Les frappes israéliennes sur la bande de Gaza se sont poursuivies ce lundi pour le deuxième jour consécutif, en dépit de l’annonce faite dimanche par l’armée israélienne de la reprise du cessez-le-feu avec le mouvement Hamas.
Les avions israéliens ont mené des raids intensifs sur les zones à l’est du quartier de Choujaïa à Gaza, tandis que des sources médicales locales ont fait état de la mort de deux civils par les tirs des forces israéliennes dans le quartier de Tuffah, à l’est de la ville.
Cette escalade survient après les directives du Premier ministre israélien Benjamin Netanyahou appelant à une « action vigoureuse contre les cibles terroristes » dans la bande, tandis que le ministre de la Défense Israël Katz a menacé le Hamas de « payer un prix élevé pour toute violation de la trêve ».
L’armée israélienne a, pour sa part, déclaré que des combattants avaient tiré des missiles antichars sur ses forces à Rafah lors d’opérations sur le terrain.

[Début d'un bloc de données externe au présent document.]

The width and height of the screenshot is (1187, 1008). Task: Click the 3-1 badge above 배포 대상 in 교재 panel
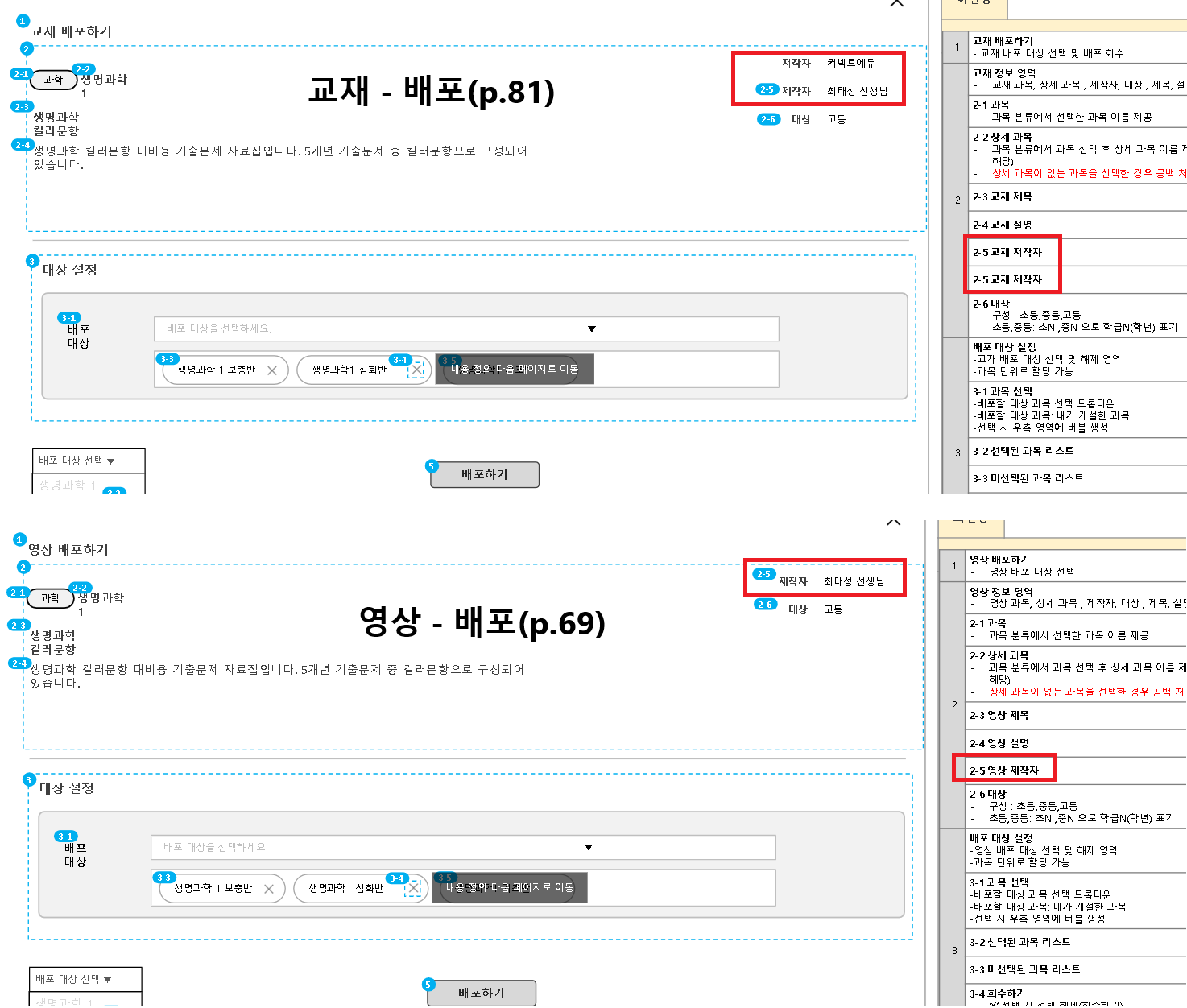pos(68,318)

En revanche, les brigades al-Qassam, branche armée du Hamas, ont nié toute responsabilité dans ces affrontements, affirmant leur respect total des termes de la trêve. L’agence AFP a rapporté qu’un témoin avait déclaré : « des membres du Hamas ont ouvert le feu sur un groupe affilié à Yasser Abu Shabab au sud-est de Rafah, avant de se retrouver face à des chars israéliens, ce qui a provoqué un échange de tirs et deux raids aériens ».
Le cessez-le-feu, entré en vigueur le 10 octobre, avait été négocié sous la médiation égyptienne, américaine, qatarie et turque, et prévoyait l’arrêt des combats, l’échange de prisonniers, le retrait des forces israéliennes jusqu’à la ligne jaune, ainsi que l’ouverture des points de passage et l’acheminement de l’aide humanitaire à Gaza.
Cependant, Israël a suspendu l’acheminement de l’aide et fermé les points de passage de Rafah, Kerem Shalom et Al-Ouja dimanche, avant que certains ne soient partiellement rouverts ce matin, alors que la situation sur le terrain reste tendue et menace de faire échouer cette fragile trêve.